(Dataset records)
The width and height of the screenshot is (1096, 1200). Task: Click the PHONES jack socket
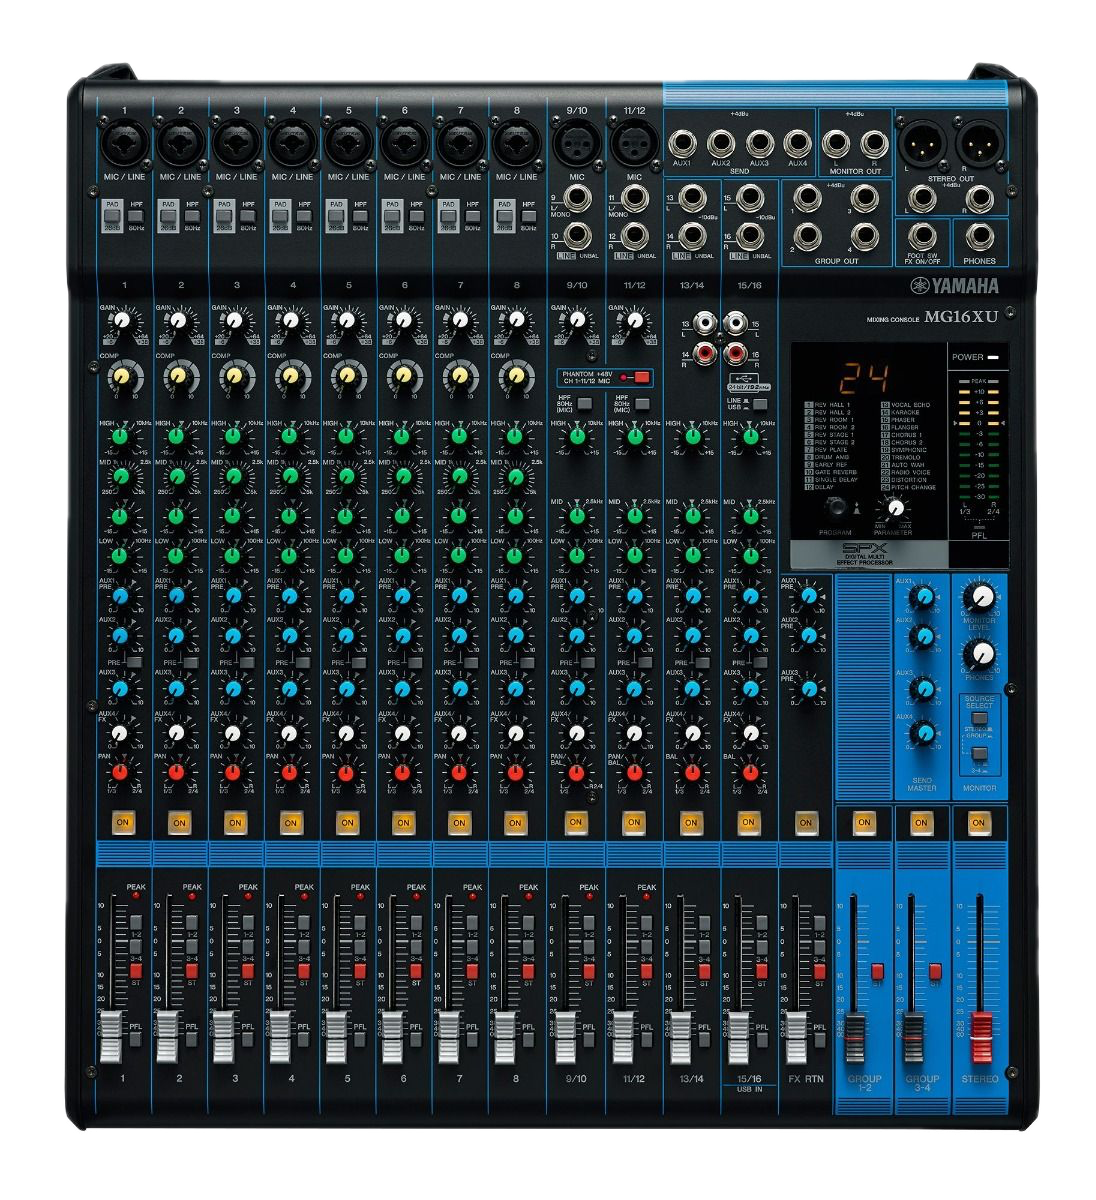[x=979, y=237]
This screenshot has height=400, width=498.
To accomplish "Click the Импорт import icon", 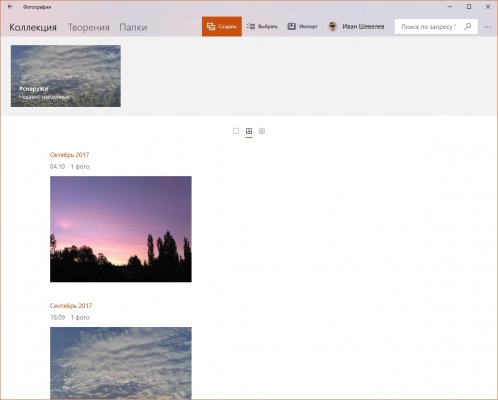I will click(x=292, y=26).
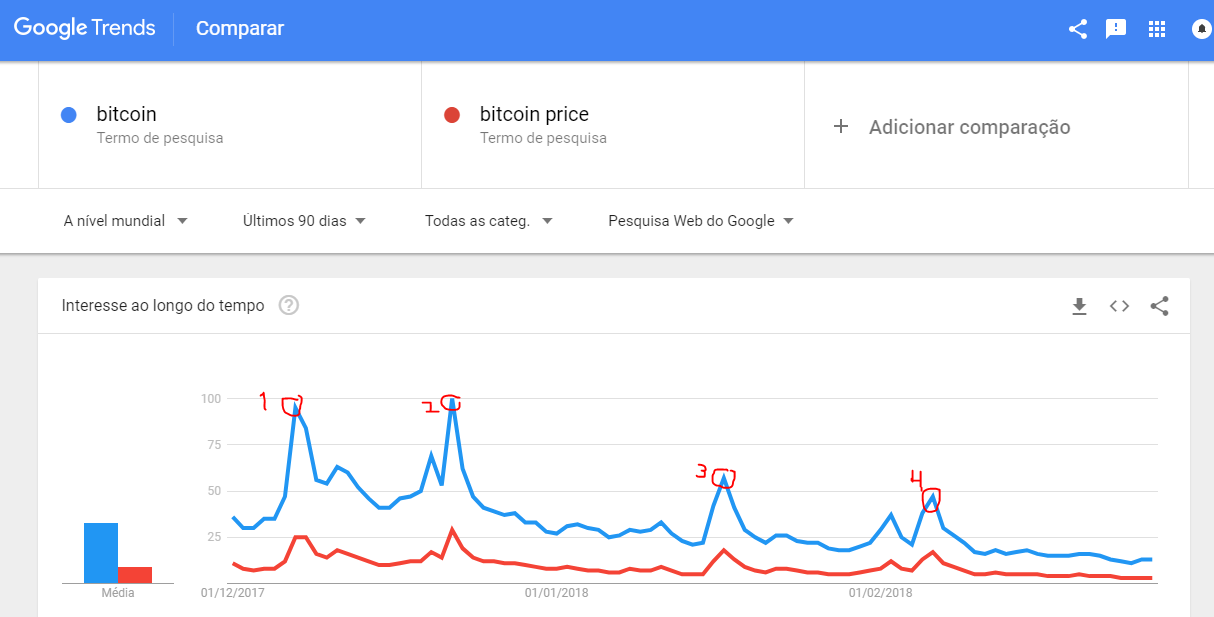Click the blue dot beside bitcoin

point(68,115)
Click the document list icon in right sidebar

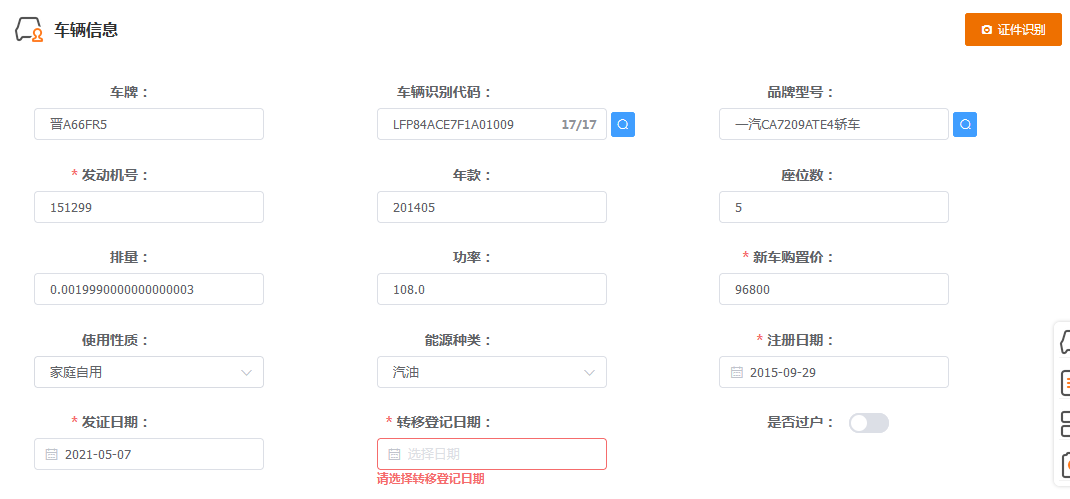tap(1064, 382)
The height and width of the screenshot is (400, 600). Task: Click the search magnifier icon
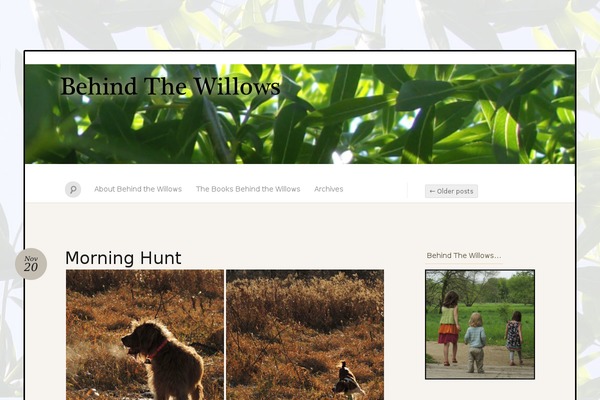point(73,189)

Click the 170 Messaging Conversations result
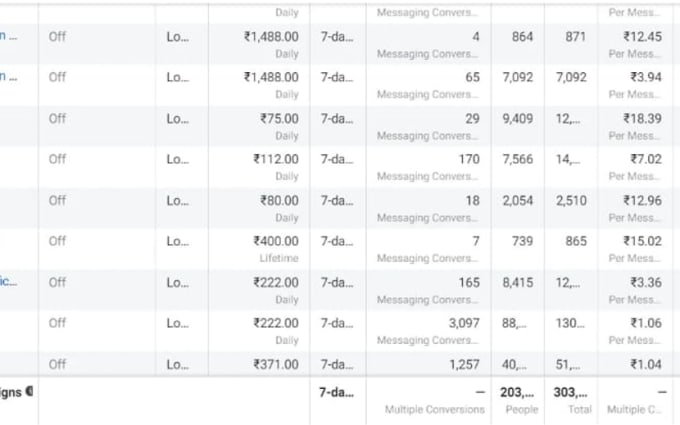(467, 159)
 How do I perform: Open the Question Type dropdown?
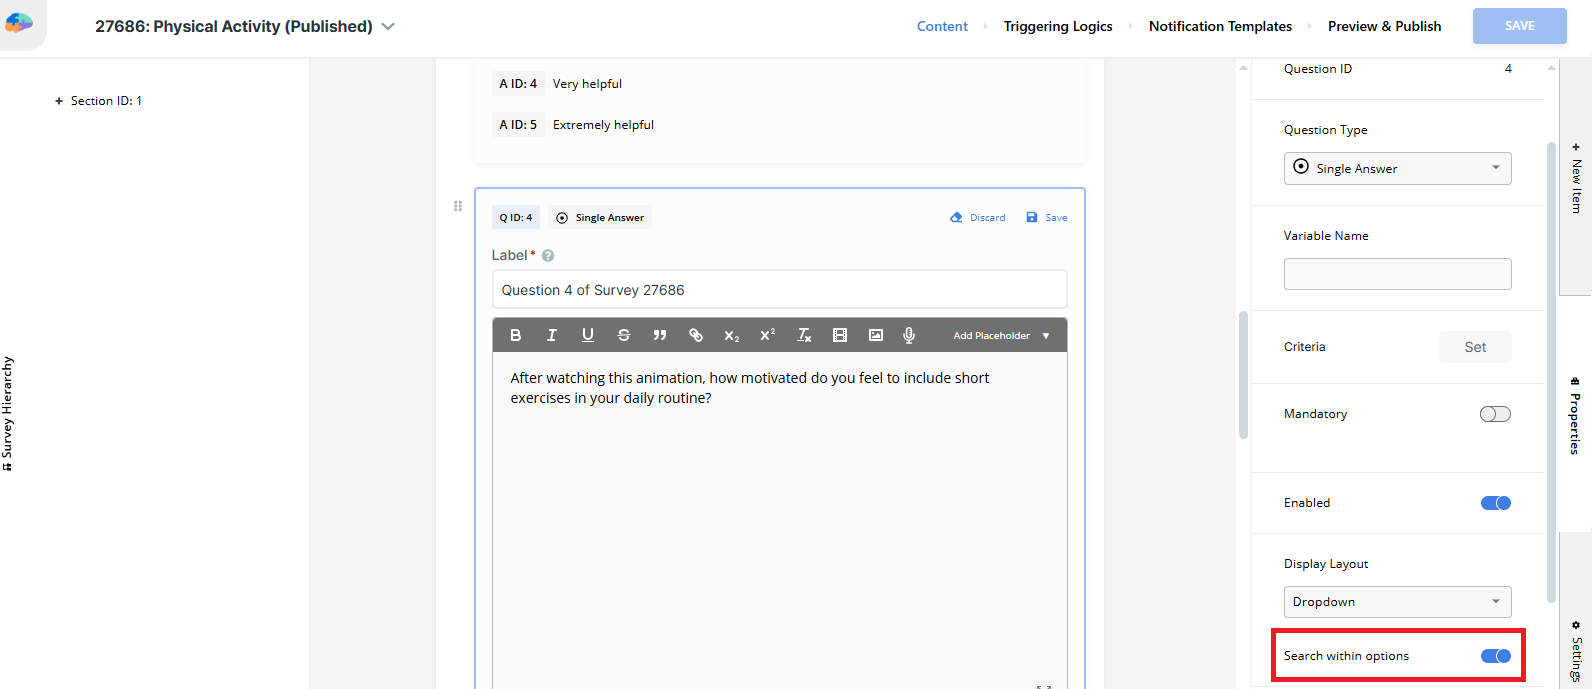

Task prompt: Can you put everything from the line containing "Click the 170 Messaging Conversations result" down to the last of the lines above into a numbered list, skipping blank lines and leaving the pictures out?

Completed exercise:
1. Click the 170 Messaging Conversations result
2. (467, 159)
3.  How do I perform: Open the Question Type dropdown?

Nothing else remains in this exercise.